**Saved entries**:
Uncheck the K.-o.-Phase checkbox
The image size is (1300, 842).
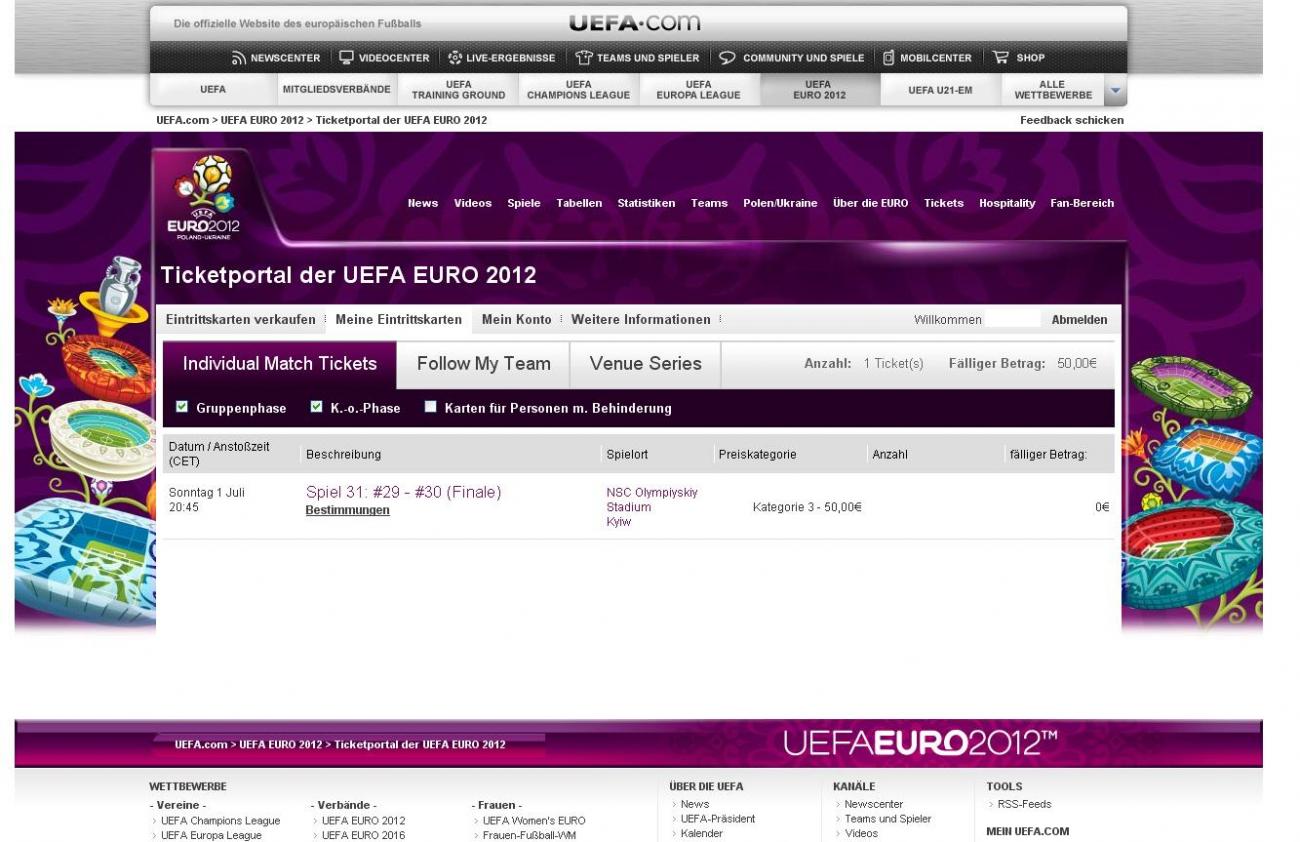316,407
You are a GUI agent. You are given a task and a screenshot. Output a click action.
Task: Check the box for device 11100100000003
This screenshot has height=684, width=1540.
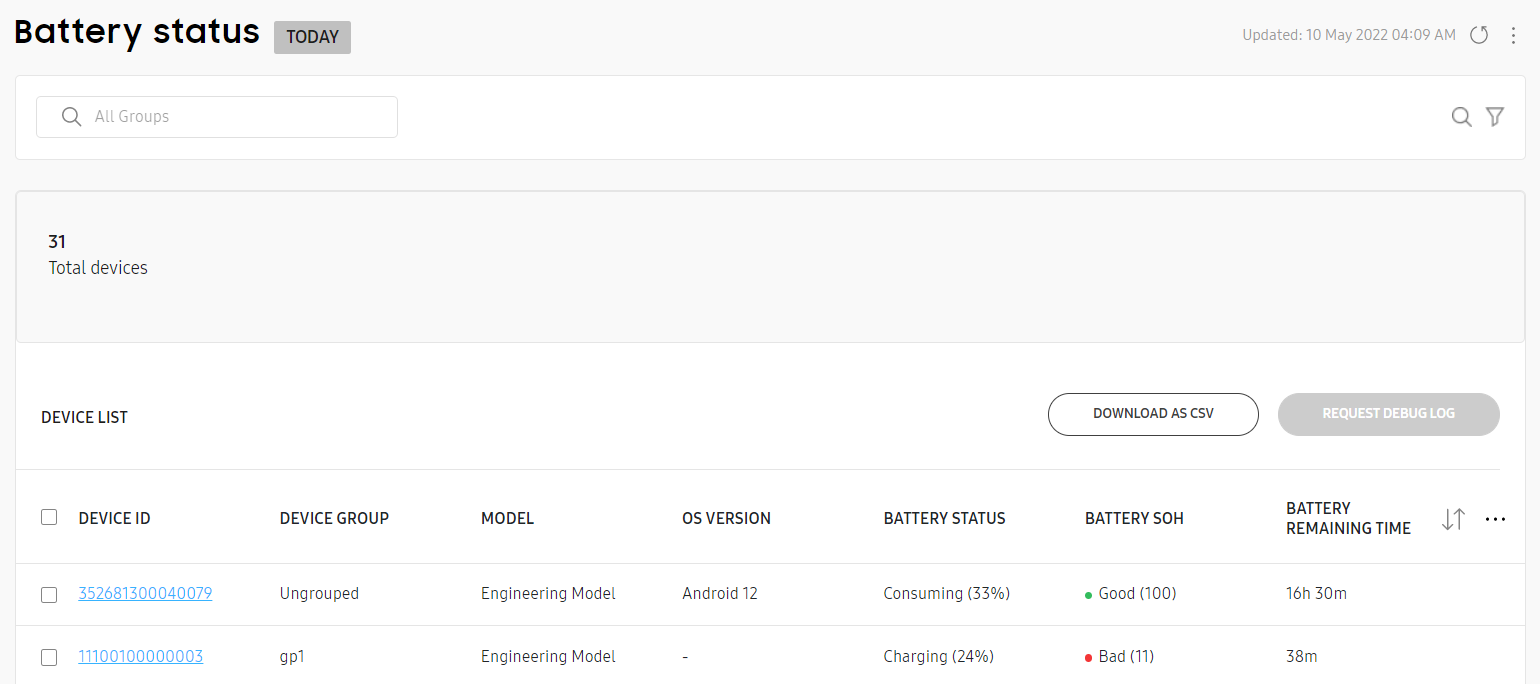(x=49, y=658)
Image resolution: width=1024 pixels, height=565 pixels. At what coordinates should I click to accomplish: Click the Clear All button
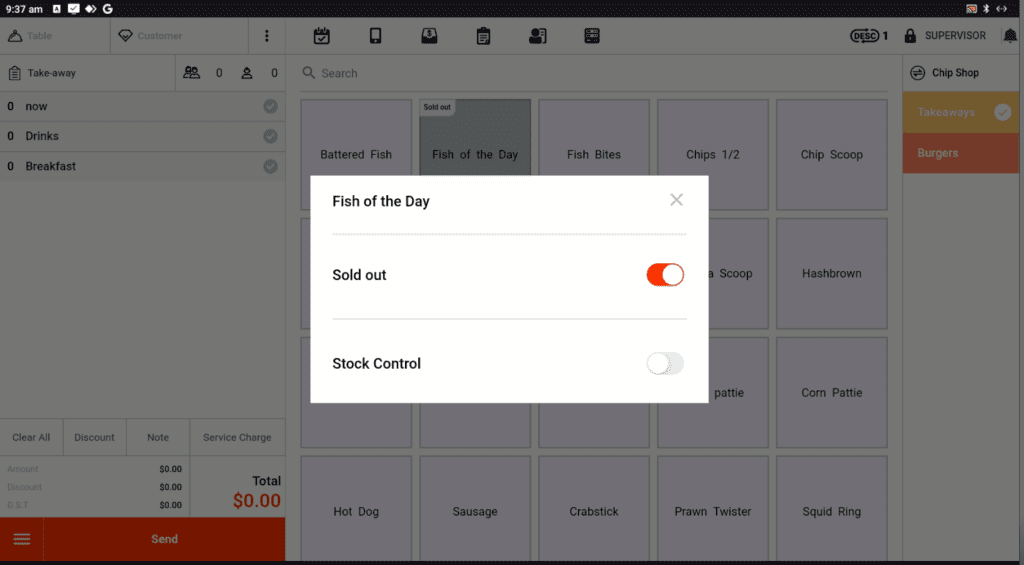click(x=31, y=437)
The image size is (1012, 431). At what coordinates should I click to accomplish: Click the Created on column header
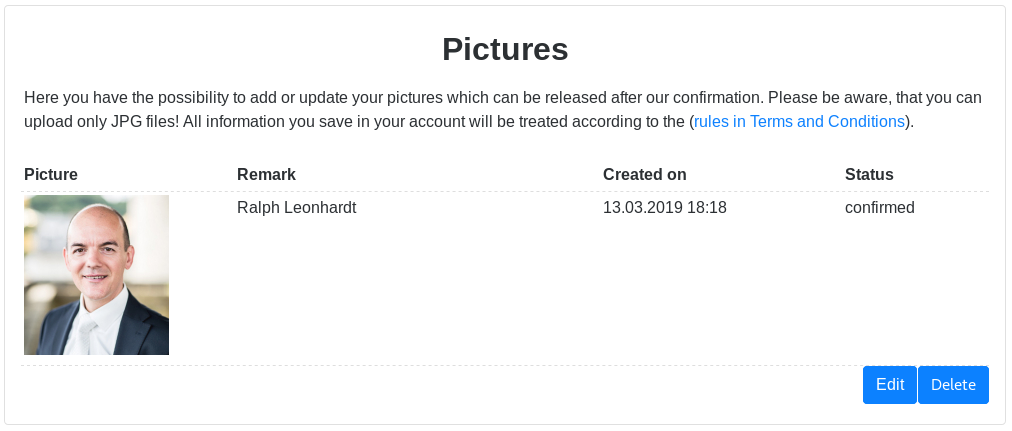point(644,174)
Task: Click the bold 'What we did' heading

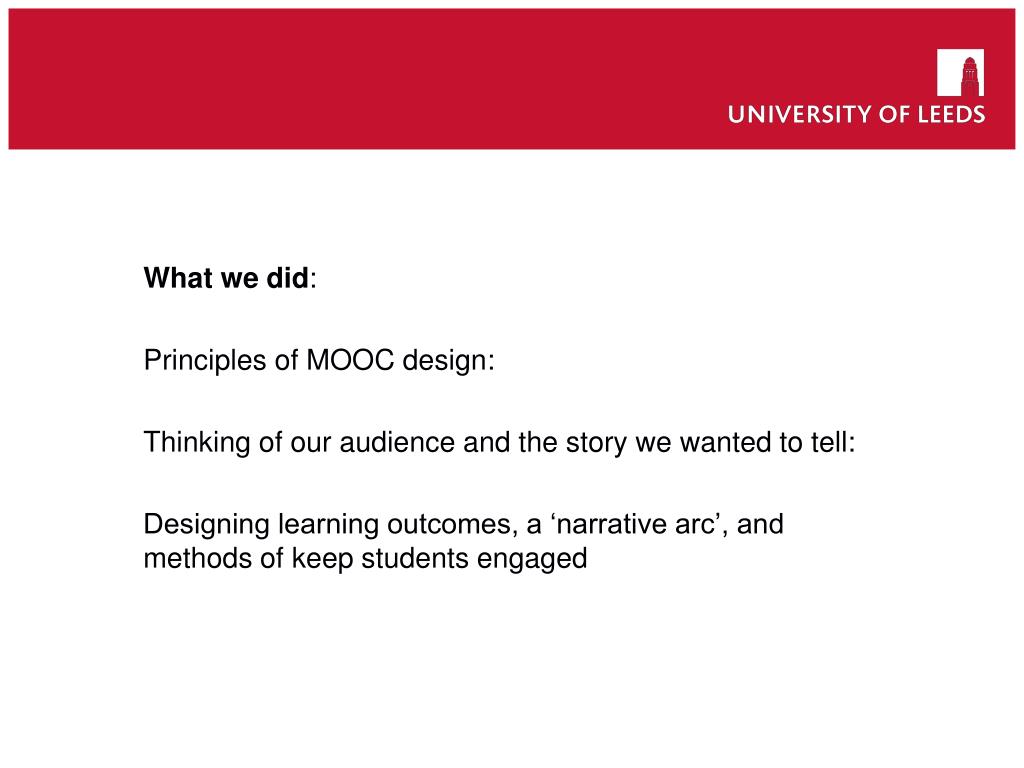Action: tap(226, 278)
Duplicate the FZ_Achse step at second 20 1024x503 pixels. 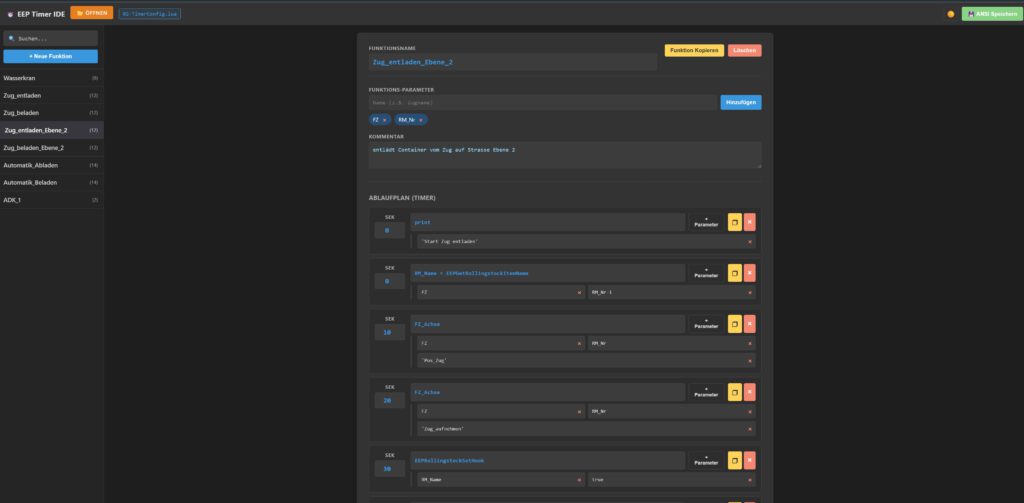[734, 392]
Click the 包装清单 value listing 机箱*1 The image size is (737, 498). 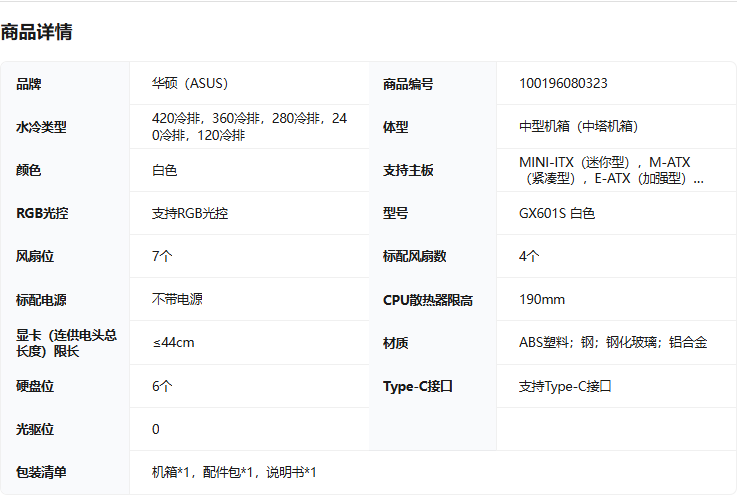233,472
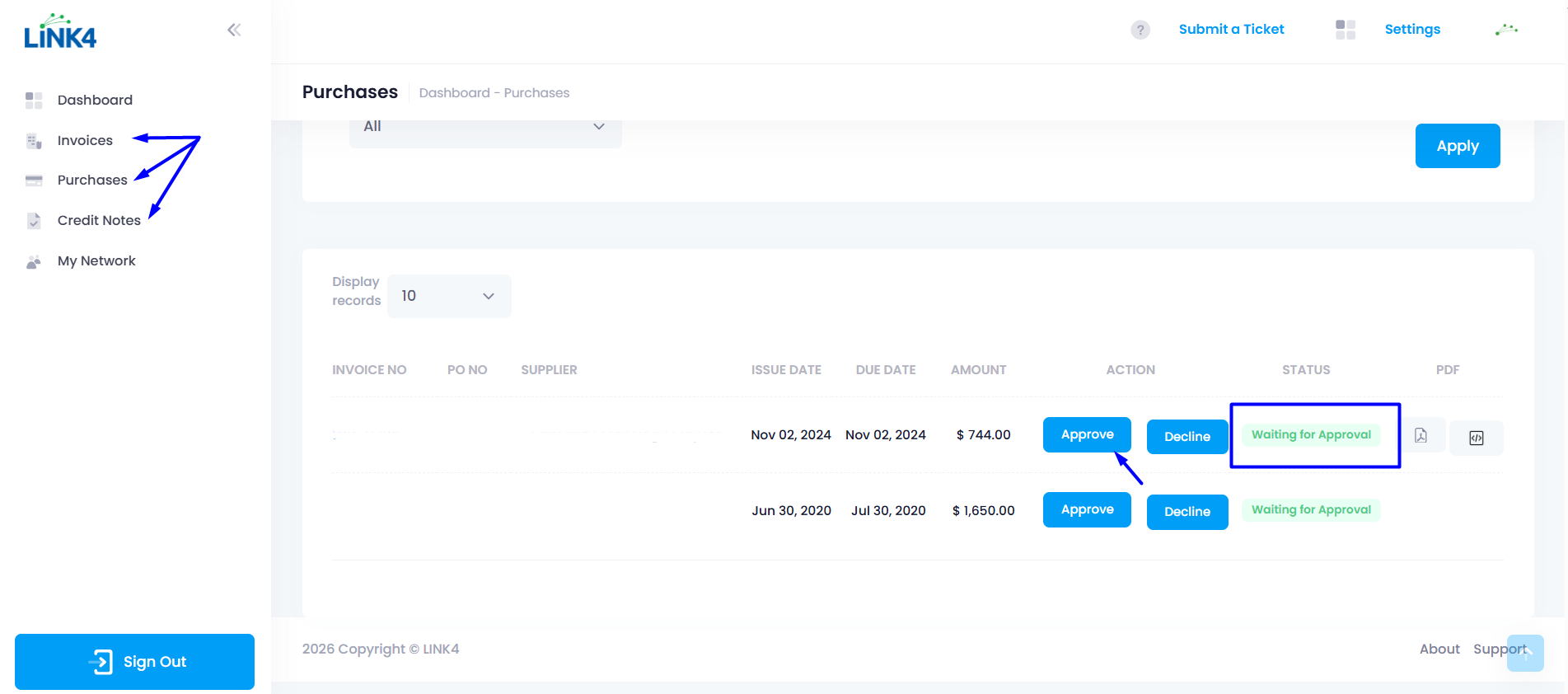This screenshot has width=1568, height=694.
Task: Expand the Display records dropdown
Action: coord(449,296)
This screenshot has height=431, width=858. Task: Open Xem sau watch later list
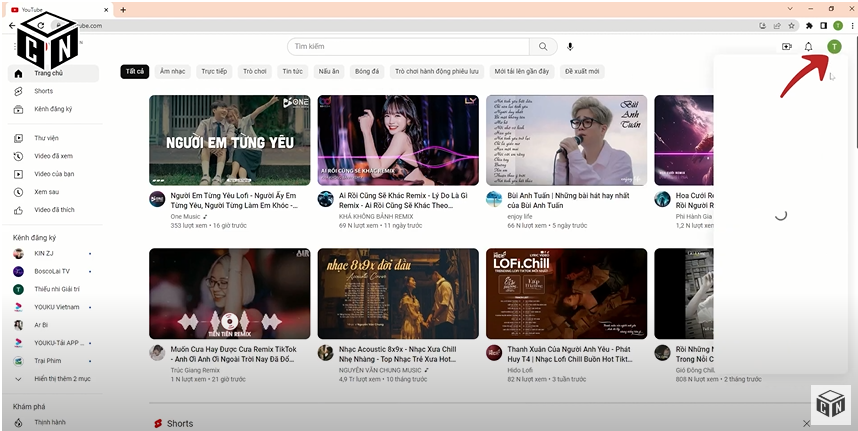[46, 192]
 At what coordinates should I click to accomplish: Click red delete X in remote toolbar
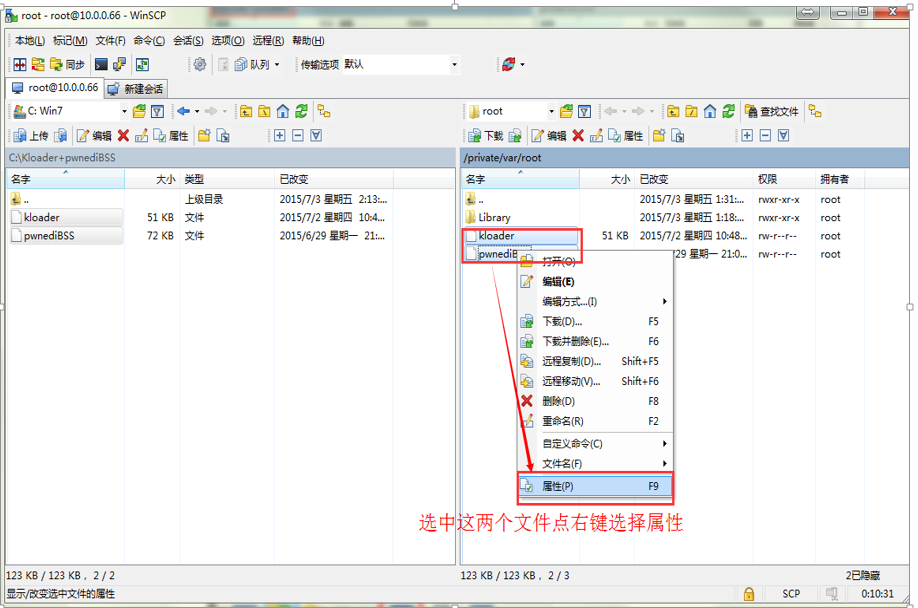[578, 136]
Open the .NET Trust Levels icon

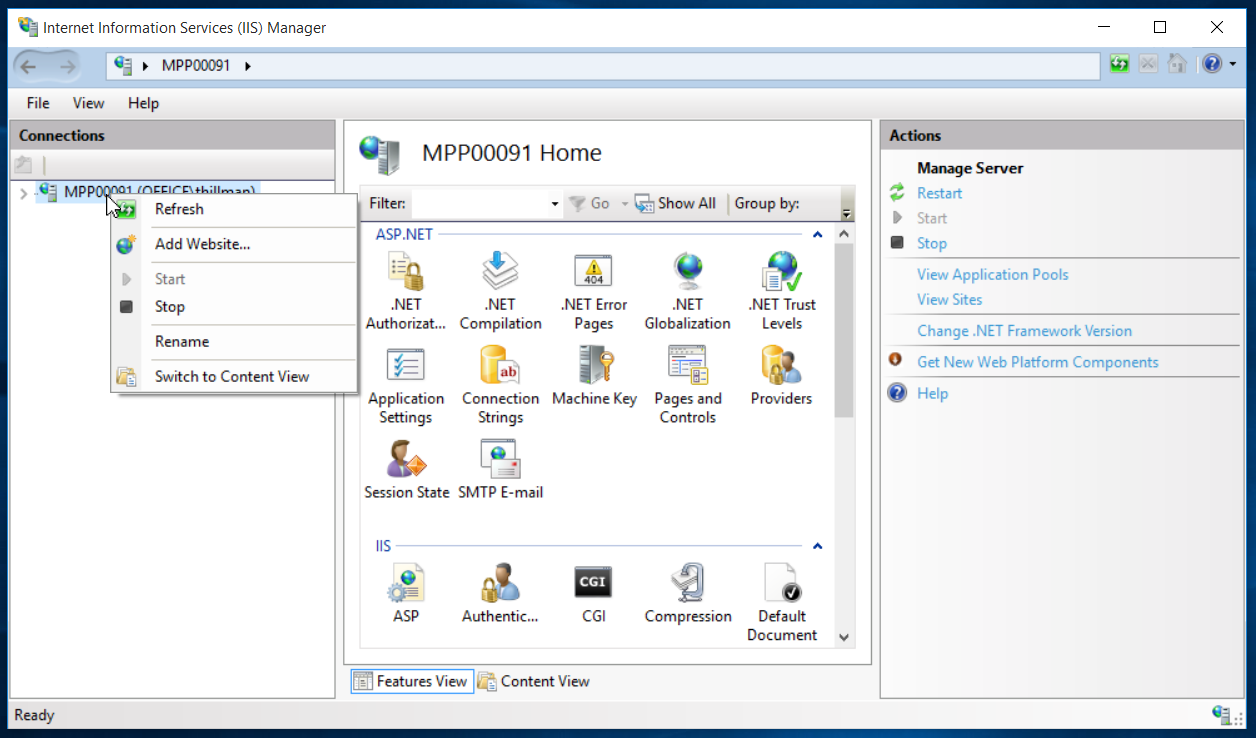781,272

**Aim of the task**: Exact copies of the lines from the one containing "This screenshot has height=431, width=858." through the end of the records above are required, with no pictures among them.

**Your solution**:
This screenshot has height=431, width=858. Task: Open Xem sau watch later list
[46, 192]
 At what coordinates should I click to accomplish: Click red delete X in remote toolbar
[578, 136]
Open the .NET Trust Levels icon

781,272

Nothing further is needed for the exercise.